Evictions of all types peaked at 2,735 in the year ending February 1999, and Ellis Act evictions, which allow landlords to leave the rental market by evicting tenants, reached a high of 384 in the year ending February 2000, according to San Francisco Rent Board data dating back to 1998.
A recent report by The City’s budget and legislative analyst highlighted a 38 percent increase in all evictions and a 170 percent jump in Ellis Act evictions from 2010 to 2013. Those numbers, however, fall well short of the historic highs, with the 116 Ellis Act evictions being less than a third of what they were in 2000.
Supervisor David Campos, who requested the report, said that if anything the data show a trend.
“The numbers may not be as bad as they were in the early 2000s, but they are certainly heading in that direction,” he said. “And the fact that they are where they are is a problem and unless we do something about it, it’s going to get worse.”
The increase in Ellis Act evictions in the past few years has been concurrent with a 15.9 percent increase in real property assessed values and a 21.9 percent rise in average home prices citywide from 2009 to 2013, the report said. Similarly, Ellis Act evictions increased with home prices starting in 2004 until the recession in 2009, when they fell sharply from 192 to 43 in 2010.
A differentiating factor is the housing stock.
“We’ve had some years of very low housing production, but the good news is that we have many locations in The City that are zoned for density, are transit-rich and are currently under construction,” said Christine Falvey, a spokeswoman for Mayor Ed Lee. “We are building affordable housing throughout The City and keeping pace with the development of market-rate housing.”
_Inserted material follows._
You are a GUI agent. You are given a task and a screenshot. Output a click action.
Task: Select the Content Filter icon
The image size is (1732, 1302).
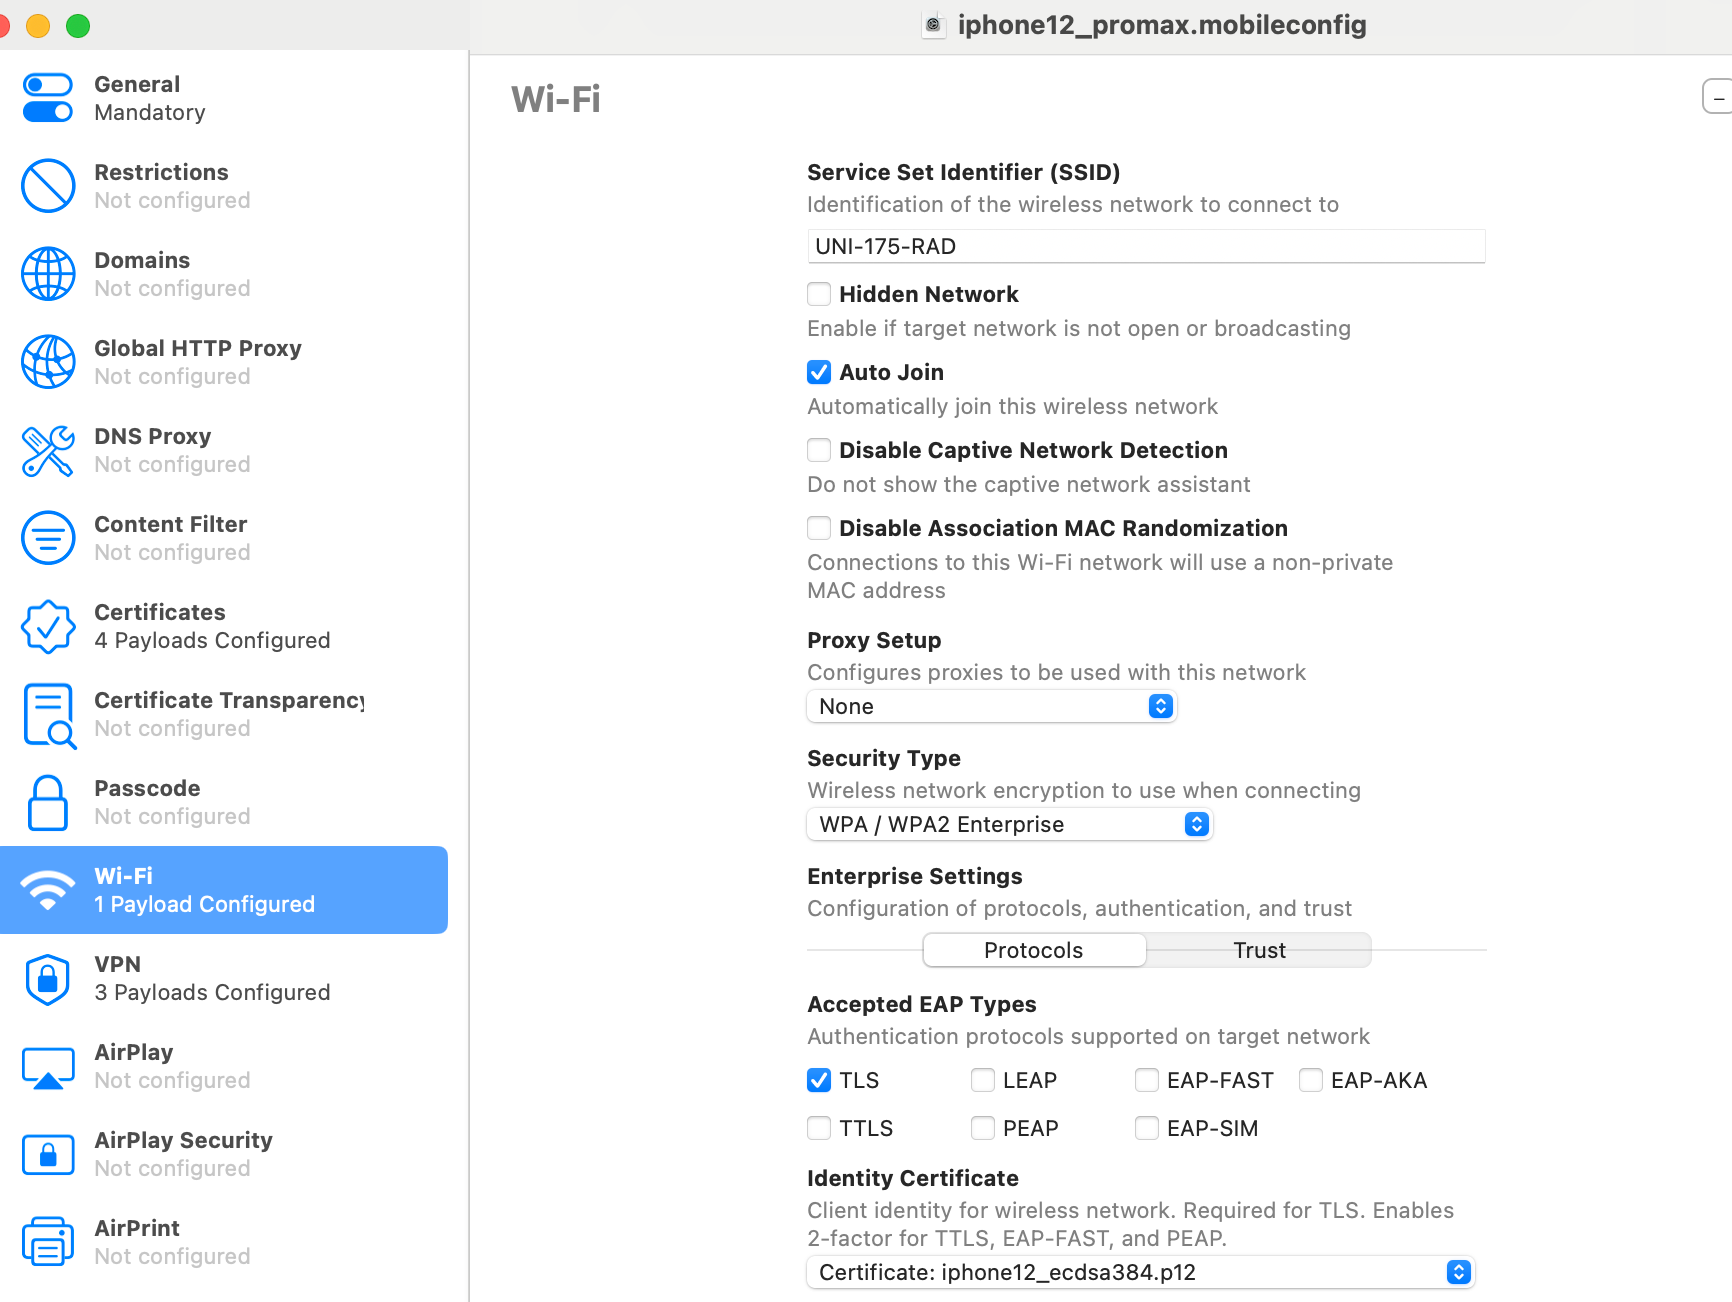pos(48,538)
Of housing units under construction around the future Transbay Transit Center, 35 percent will be affordable to low-income San Franciscans, Falvey said, and mid-Market Street currently has more than 5,500 new units in the works, 26 percent of which will be affordable.
Janan New, executive director of the San Francisco Apartment Association, said that unlike today, The City was in a housing crisis in 2000. She said she does not believe recent eviction numbers signal a “crisis situation.”
“What we’re seeing right now is a complicated result of 30 years of failed housing policy,” New said. “We’ve had more and more restrictions put on existing housing, a lack of development, a lack of adding new rental housing for the middle class, which results in cannibalism of the existing housing stock.”
New does not believe eviction numbers will climb to historic high levels.
“Housing ebbs and flows are based on supply and demand,” she said. “I believe that we have quite a few rental projects coming on the market that should take some of the pressure off the system.
But, according to Ted Gullicksen of the San Francisco Tenants Union, the picture of displacement across The City is incomplete.
Since 2006, when The City passed laws making it more difficult to convert units where tenants had been evicted into condominiums, landlords and real estate speculators made “buyouts” a popular alternative, Gullicksen said.
The rent board and city do not keep track of buyouts, when a tenant moves out with some compensation. But Gullicksen said his organization’s drop-in clinic has been keeping tabs. Through July of this year, the clinic recorded 121 buyouts, whereas the numbers ranged from 15 to 77 from 2007 through 2012.
That does not include monolingual Asian and Latino evictees, whom Gullicksen said often get housing counseling from organizations that provide services in their language.
Steve Collier, a staff attorney at the Tenderloin Housing Clinic, said he deals with eviction cases every day and hopes they will peak soon.
“Ultimately, the best thing that would happen is getting the state Legislature to amend the Ellis Act,” he said.
On Thursday, Lee announced that he has joined local state representatives Sen. Mark Leno and Assemblyman Phil Ting, along with Campos and Supervisor David Chiu, to advocate for changes in state law to allow cities and counties more flexibility to regulate Ellis Act evictions. Local leaders have already introduced a range of legislation, such as giving Ellis Act evictees priority in affordable-housing waitlists and increasing relocation funds.
Like the days of supervisors Aaron Peskin and Chris Daly in the mid-2000s, much of the legislation being proposed sets further restrictions on buildings, New said.
“That will just result in more people throwing up their hands and going out of the market altogether,” she said. “Instead of looking at further restrictions, which I believe will just cause more problems in the long run, we should be thinking of positive solutions and ways to add more housing stock.”